My understanding from discussions offline yesterday: Because there is no way to categorically identify the records pertaining to one sequencing run, we're aiming to group by location+date and then will capture the following:

taxonID: ASV:abcd123      (the taxon ID that has been assigned based on sequence clustering)
organismQuantity: 2      (the number of times the taxon is seen)
organismQuantityType: DNA sequence reads
sampleSizeValue: 7      (the number of reads made at that location/date pairing)
sampleSizeUnit: DNA sequence reads

This would allow us to

  1. Calculate the relative abundance per taxon (2/7 in this example, so 28%)
  2. Add a threshold so that there needs to be sufficient evidence of a taxon (> N%) to e.g. remove the spurious records of land mammals in the middle of the ocean.

Is this correct please? If so, we should document it and the implications of the approach for different scenarios.

ManonGros commented 3 years ago

@thomasstjerne I don't think that having one entry per MD5 is a good idea. One of the main reason we want to deduplicate is because of the type of issues I mentioned above (https://github.com/gbif/portal-feedback/issues/2064) where we had 3 million records for one tree. I went back and checked a few of these records and they have different MD5s, so this wouldn't solve the issue. See the examples below:

thomasstjerne commented 3 years ago

@ManonGros this is definitely something to aware of, indeed there will be different ASVs. This is however a rather extreme case because it is a whole genome. The Picea glauca case seems like a good test, seemingly there are 40 unique sequences representing different parts of the genome from that study https://www.ncbi.nlm.nih.gov/nuccore?term=83435%5BBioProject%5D Also, it seems that the sequences you point has been removed and replaced by the assembly: https://www.ncbi.nlm.nih.gov/nuccore/ALWZ04S2210885 I would hope that the API wont give us logically deleted records.

So if the 3 million occurrences are collapsed into 40 occurrences of the same tree, but keeping the information about the 40 distinct ASVs, wouldn´t that be OK?

If it doesn´t work you are right that we would have to group by the scientific name.

Its just that with metabarcoding data with marker genes / fragments, it would be really useful to be able to query by ASV identity, and we would loose this by grouping on scientificName

ManonGros commented 3 years ago

I don't know if the API would return those 3M records, but they can be found using the web interface: https://www.ebi.ac.uk/ebisearch/search.ebi?db=emblcon&query=Picea%20glauca&size=15

40 ASVs could be ok but I suggest that we check if this would actually remove most duplicates for some of the other cases we have seen before. I am thinking about the 169K bat records that were also excluded from the GBIF dataset: https://www.ebi.ac.uk/ebisearch/search.ebi?db=emblcon&query=Myotis%20brandtii&size=15, the 81K nematodes of NZ, etc.

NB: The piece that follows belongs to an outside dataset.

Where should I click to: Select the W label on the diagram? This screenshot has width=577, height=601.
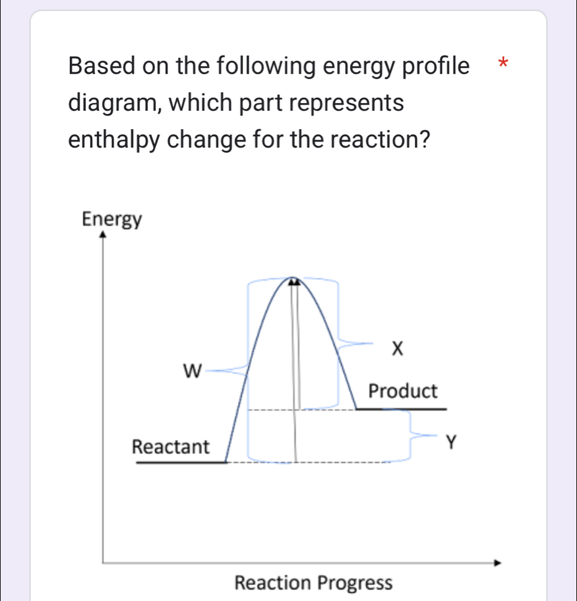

We need to estimate how many duplicates we would generate. I guess if it remains in the single or double digits, it could still be ok. We need to keep in mind that most of our users are probably not be aware of ASVs and might find the amount of data cleaning to do off-putting.

dschigel commented 3 years ago

We resume the deduplication discussion, aiming to lump multi-read occurrences. We look at two striking cases together, Myotis (GBIF: https://www.gbif-uat.org/occurrence/2886368364 ENA: https://www.ebi.ac.uk/ena/browser/api/embl/KE161411.1?lineLimit=1000) and Picea (GBIF: https://www.gbif-uat.org/occurrence/2892906219, ENA: https://www.ebi.ac.uk/ena/browser/api/embl/ALWZ04S0000610). These fields were used to build an adaptor https://www.ebi.ac.uk/ena/portal/api/returnFields?dataPortal=ena&format=json&result=sequence.

QUESTIONS

ManonGros commented 3 years ago

Thanks @dschigel for the suggestions!

@mike-podolskiy90 how much work would it be to test the two following approaches on this dataset INSDC sequences - excluding environmental samples and sequences associated with host organisms?

  1. Group the data by scientific name/date/location (and catalogue number when available)
  2. Check the accession numbers (=occurrenceID) and if they match "[A-Z]{4}[0-9]{2}S?[0-9]{6,8}" or "[A-Z]{6}[0-9]{2}S?[0-9]{7,9}", group them based on [A-Z]{4}[0-9]{2} or [A-Z]{6}[0-9]{2} (depending on what they matched).